Fedora 22 KDE Delivers A Great Plasma 5 Experience

Written by Eric Griffith in Operating Systems on 7 June 2015 at 12:09 PM EDT. Page 1 of 3. 25 Comments.

Another ~6 months down, another Fedora release. While Fedora 23 looks to be an interesting release over all -- with some initial changes coming to Anaconda, and some changes coming to the upgrade process -- this release was more low-key for most of Fedora-land. Workstation saw updates to notifications and general theme'ing improvements, Gnome Software got AppData integration to bring the Software Center closer to an app-store experience. Of course Gnome Boxes and Gnome Builder were included as well, allowing for more out-of-the-box developer improvements in the realm of Virutalization and IDE's, respectively. But there weren't any ground breaking features across the board -- no swapping of the init system, no BTRFS, no Wayland by default, although GDM is running the Login Screen through Wayland.

For the spins it was much the same: XFCE saw the usual round of upgrades, LXDE got some upgrades here and there, Cinnamon will be getting a new major release here eventually. The only spin that got something ground breaking though was the KDE spin.


Side-by-side screenshots in this article are comparing Fedora 21 KDE (left) to Fedora 22 KDE (right).

Fedora 22 finally brings the "Plasma 5" desktop to the stable, non-copr, releases, and after using it for the last week or so.. I am impressed with this release.

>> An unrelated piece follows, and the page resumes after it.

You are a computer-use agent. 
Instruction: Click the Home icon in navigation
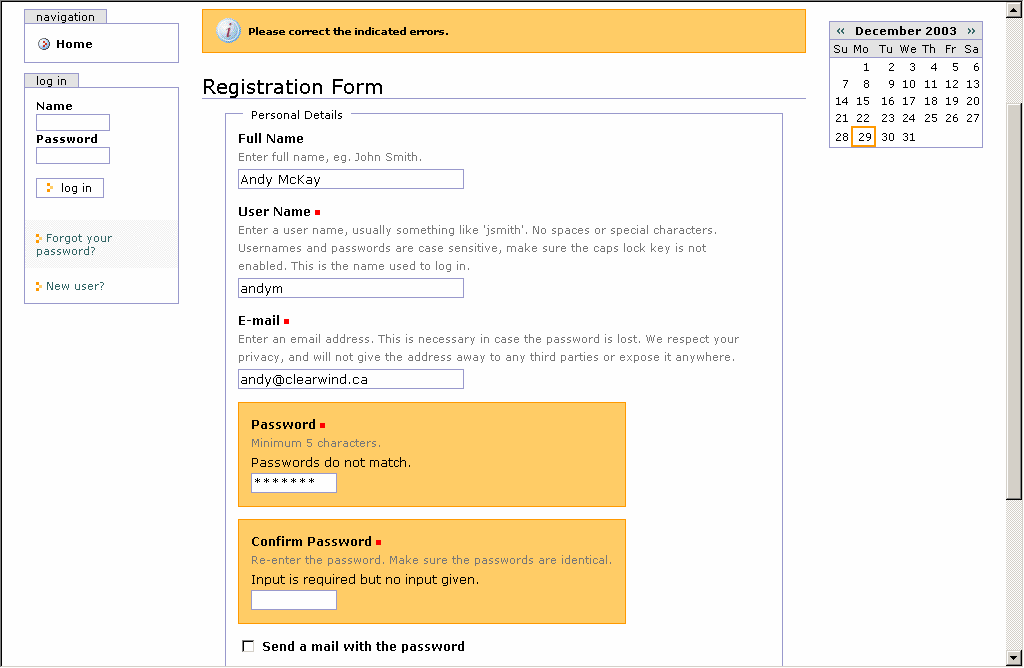click(43, 44)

I always like re-installing Fedora from scratch, just to see what new changes the Development teams have made to the Installation process and this release was no different. The first immediate change to the installer is that Anaconda is no longer a full screen application, it is now a maximized window. Personally I think that maximized it is still wasting space, but at least its a slightly less egregious waste than before.

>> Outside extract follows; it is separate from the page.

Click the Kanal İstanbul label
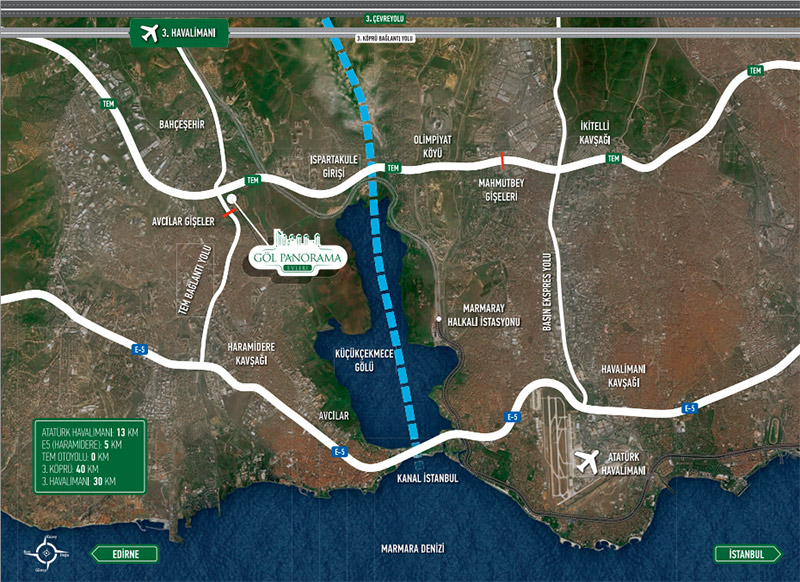 click(x=420, y=478)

Beyond that, the Fedora 22 Anaconda seems to have updated its GTK theme, or KDE updated its GTK-Qt theme, because Anaconda looks like a native program now. Previously one could see the seams between the two looks due to variations in color gradients, or text boxes not looking quite-right, but now the seams are almost non-existent.

Other than those two immediate changes, the rest of the changes are mostly tiny alterations here or there. The larger changes, such as removal of various spokes, or maybe the removal of the entire 'hub and spoke' design as a whole will come in Fedora 23, later this year, or Fedora 24 next year.